It’s been a long, hard day. In fact, it’s been a long, hard several days. Maybe even weeks. And when it gets like this, those small tender mercies can be hard to notice. Oh there’s happiness mixed in between of course, but with Hubbalicious working such long hours at the shop because we’re short-staffed right now, I’m spending the majority of my days caring for our children alone. And I’m really not one to complain, because I feel like, in the grand scheme of things, we have it pretty good. My children are not overly difficult, and I genuinely enjoy spending time with them.
MOST of the time. :)
But the truth is, even with “not overly difficult” children, it still gets hard! And on this day in particular, I was having a very difficult time. Big D is particularly chatty these days, which can get very difficult when your brain is on overdrive trying to think about why your deposit is off by $400. Set aside the added stress of the deposit being off by $400 in the first place. And that I haven’t been able to get nearly enough of my job done lately because the majority of the child care is being handled by me alone right now. Granted, my job is pretty flexible. I can do it from home, or from work. I can do it in the evenings or on weekends. But here’s what I can’t do: Work with Baby E on my lap. And right now, that’s what he requires. He’s very needy and wants to be held constantly.

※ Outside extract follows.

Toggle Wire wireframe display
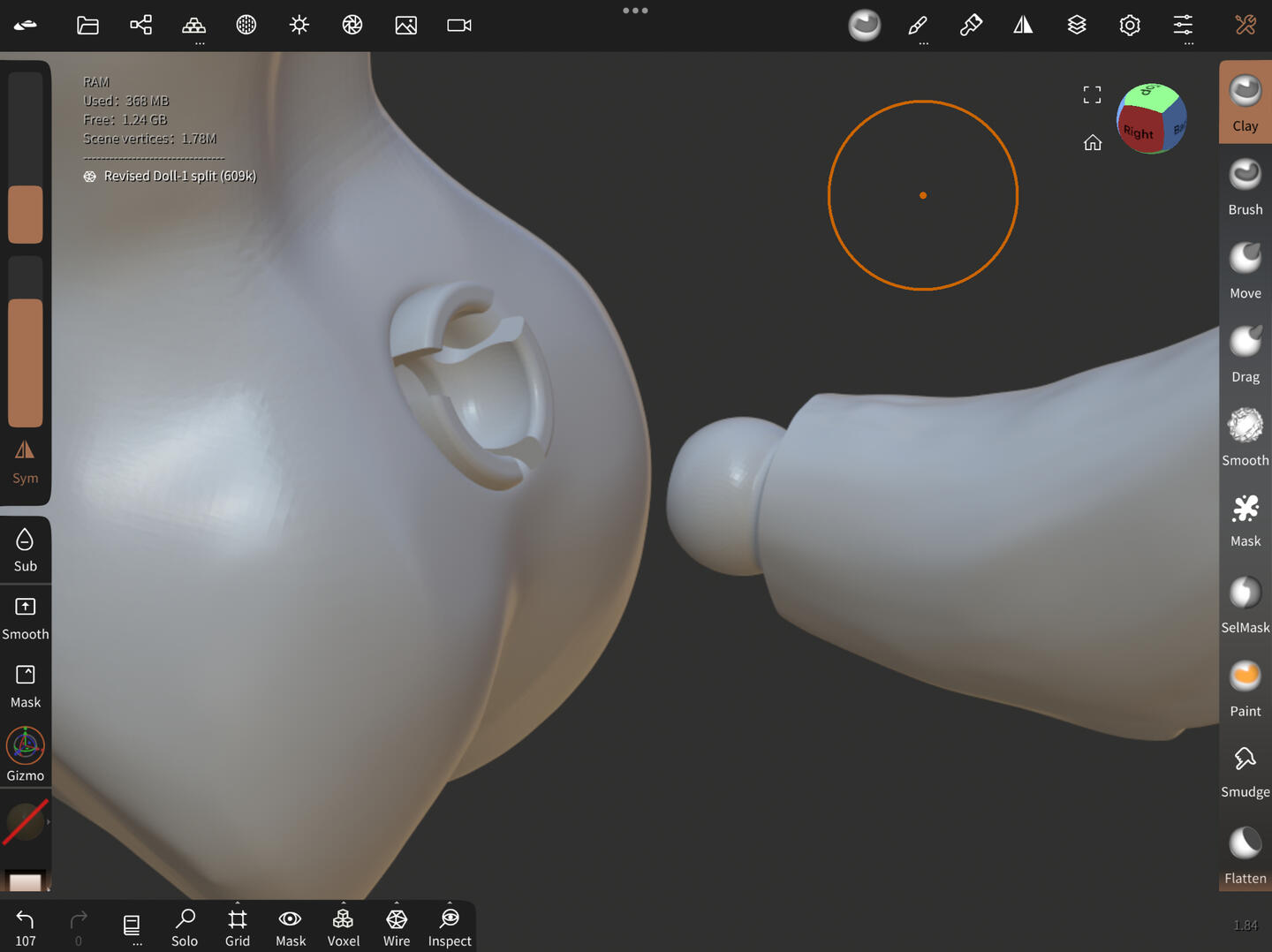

Yes, I know it’s temporary. I realize that I won’t have a 15 year old who’s still insisting to be held, so I try not to get annoyed. And if it weren’t for the 67,000 other things I needed to get done, it wouldn’t stress me out. I would sit back and just enjoy it. But today, was hard. Today my deposit was off, and Big D NEEDED to tell me 47 times that I am his best friend and that he has a blister on his foot that popped last night at Kids Club. (It’s true, there was blood everywhere.)
So when I got home from the gym and the bank this morning, it was Baby E’s nap time. #THANKHEAVENS for nap time, right?? Yeah, except he fell asleep in the car for about 10 minutes and intended to call it good. Umm no.

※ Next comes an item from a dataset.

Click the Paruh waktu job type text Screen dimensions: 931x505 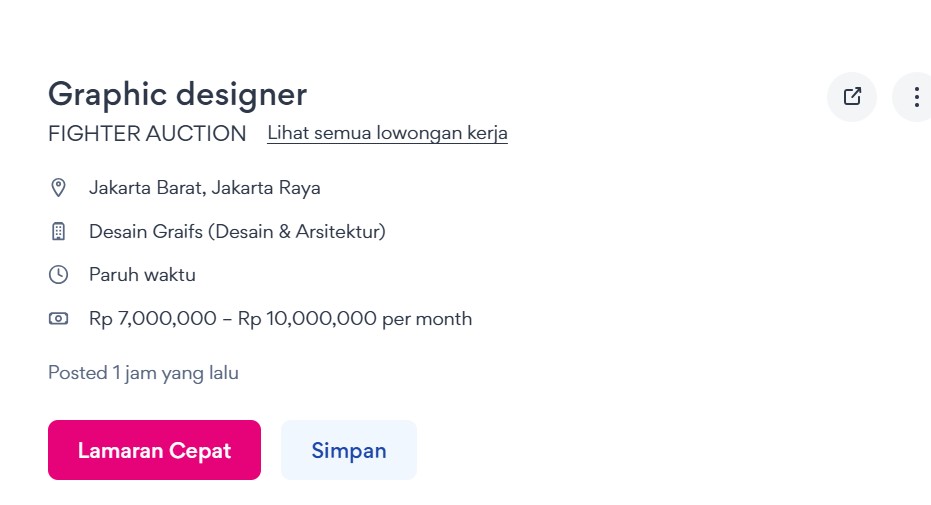[142, 275]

“Baby E, when you’re sleeping is the ONLY time I get something done. And I already told you my deposit is off by $400 and I need to figure out why! You have to sleep today!”
There was no sleeping. I rocked and rocked and rocked and sang and sang and sang…. I tickled, begged, rubbed his back… He was so awake.
Okay fine. You can lay here and watch a movie with big brother during his quiet time, while I work. And he did… for about 10 minutes. Maybe even 15. But then he got fussy, wanted to be held.
Sometimes, even though I know how awesome my life is, and that I’m incredibly blessed to be the mother of these two, I let my frustration get the best of me. And today was one of those days. So frustrated that my sweet Baby E had decided that there would be no sleeping today. <sigh>
I set my work down, picked him up and decided to try rocking again. Unfortunately, he’s realized now that the rocking chair makes him sleepy, so sometimes he gets a little fussy when I sit down. We tried anyway, but he wasn’t having it. And y’all know what this looks, right?? When your baby is SO tired, he can barely keep his eyes open, but he is just fighting tooth and nail against a nap. That was E today. I knew I needed my secret weapon. The “Standing Bouncy Swing” is what I call it. When I cradle him and swing him back and forth with a little bounce to it? He’s powerless against it. It may take him a while, but he WILL pass out. It just wears me out, because seriously y’all… this kid is solid.
I walked into my bedroom with baby in hand and tried to drown out the stress of the work I wasn’t getting done and just enjoy this moment of snuggles with my little baby. And you know what he did? He laughed at me. My sweet, precious baby who makes you work your tail off to get a smile out of him, started giggling his little face off. And this is what I mean by “tender mercies.”
When you’re at the end of your rope and things feel so hard, like they inevitably do sometimes, and God grants you this one tiny moment of sweet release to remind you that everything is okay. And this too shall pass. My Emmett giggled and giggled, through drowsy eyes for about 5 minutes while I rocked and bounced. He laughed for no good reason at all. I wasn’t tickling him, there was no reason. He just laughed and laughed himself to sleep. Literally fell asleep in the middle of a giggle.
And as all the stress of my morning finally melted away, I felt renewed and ready to face whatever came next. So as a “thank you” to my Heavenly Father for helping me thru my rough morning, I’m passing this along to all you momma’s out there who are having a hard day. Sometimes those tender mercies are so subtle, that we blow right past them. But if we can slow down and recognize them, they can provide such relief in our time of need.
I see you. I see you struggling with your kids at the store. I see you carrying 20,000 things out of your house just so you can get to the post office. I see you praying for just ten more minutes of nap to help maintain your sanity. I see you, and I’ve been there. This too shall pass. And today, I’m grateful the Lord helped me remember that there is joy even in hard days.